A complete numerical tool, reproducing the flow and resulting forces (rheology) of two iPPs, a LLDPE and an artificial non-linear material in a FiSER, is presented. In particular, finite element simulations are used that simultaneously solve the mass balance and the momentum balance using a non-linear viscoelastic constitutive equation (XPP model). Also, a controller is added to mimic the locally controlled uniaxial extensional flow in the FiSER. The simulations are validated by comparing force results with experiments and analytical predictions. The typical force overshoot at the start of a filament stretching experiment, caused by shear flow near the no-slip boundaries of the pistons, is also present in the simulations. Therefore, it is possible to investigate the shear effects for non-linear viscoelastic materials. Existing shear correction factors perform well for sufficiently high Λ_c values, even in the non-linear viscoelastic regime. To correct for shear effects at small Λ_c values, an empirical correlation for the non-linear shear correction factor is presented. This shear correction factor shows good agreement with the simulations of the polymer melts and has been validated for multiple materials at different strain rates and initial aspect ratios.

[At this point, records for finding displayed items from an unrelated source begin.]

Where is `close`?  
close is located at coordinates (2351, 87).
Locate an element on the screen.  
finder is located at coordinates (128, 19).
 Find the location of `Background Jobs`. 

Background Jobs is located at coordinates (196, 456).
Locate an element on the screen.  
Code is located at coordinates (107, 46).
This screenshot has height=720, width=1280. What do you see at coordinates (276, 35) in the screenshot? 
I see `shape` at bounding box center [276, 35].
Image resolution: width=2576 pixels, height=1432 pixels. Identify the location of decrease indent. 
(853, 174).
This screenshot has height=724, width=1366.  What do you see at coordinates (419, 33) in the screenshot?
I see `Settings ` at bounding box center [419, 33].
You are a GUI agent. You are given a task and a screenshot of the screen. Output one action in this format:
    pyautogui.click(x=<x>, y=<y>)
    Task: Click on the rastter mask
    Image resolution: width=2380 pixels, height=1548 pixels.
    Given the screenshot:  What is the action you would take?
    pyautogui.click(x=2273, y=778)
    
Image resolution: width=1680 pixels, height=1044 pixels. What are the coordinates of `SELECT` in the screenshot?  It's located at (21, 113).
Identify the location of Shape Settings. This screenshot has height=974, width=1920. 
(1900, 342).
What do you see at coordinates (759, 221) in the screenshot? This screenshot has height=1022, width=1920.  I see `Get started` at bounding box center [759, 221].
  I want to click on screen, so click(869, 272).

For a wide range of polymer melts and solutions, and even more complex polymeric materials such as ionomers and transient polymer networks, which show moderate non-linear behaviour at strains smaller than one, it is possible to use the universal shear correction factor proposed in this study. However, in specific materials such as gluten gels, supramolecular polymers and glass fiber–filled polymers which show highly non-linear behaviour at strains smaller than one, the universal shear correction factor should be used with care. For these materials, it is important to use an initial geometry which ensures a near homogeneous purely uniaxial flow before the start of the highly non-linear behaviour of the material. This can be achieved by increasing the initial aspect ratio. In future research it is interesting to investigate how the shear correction factor depends on the constitutive behaviour of these highly non-linear materials.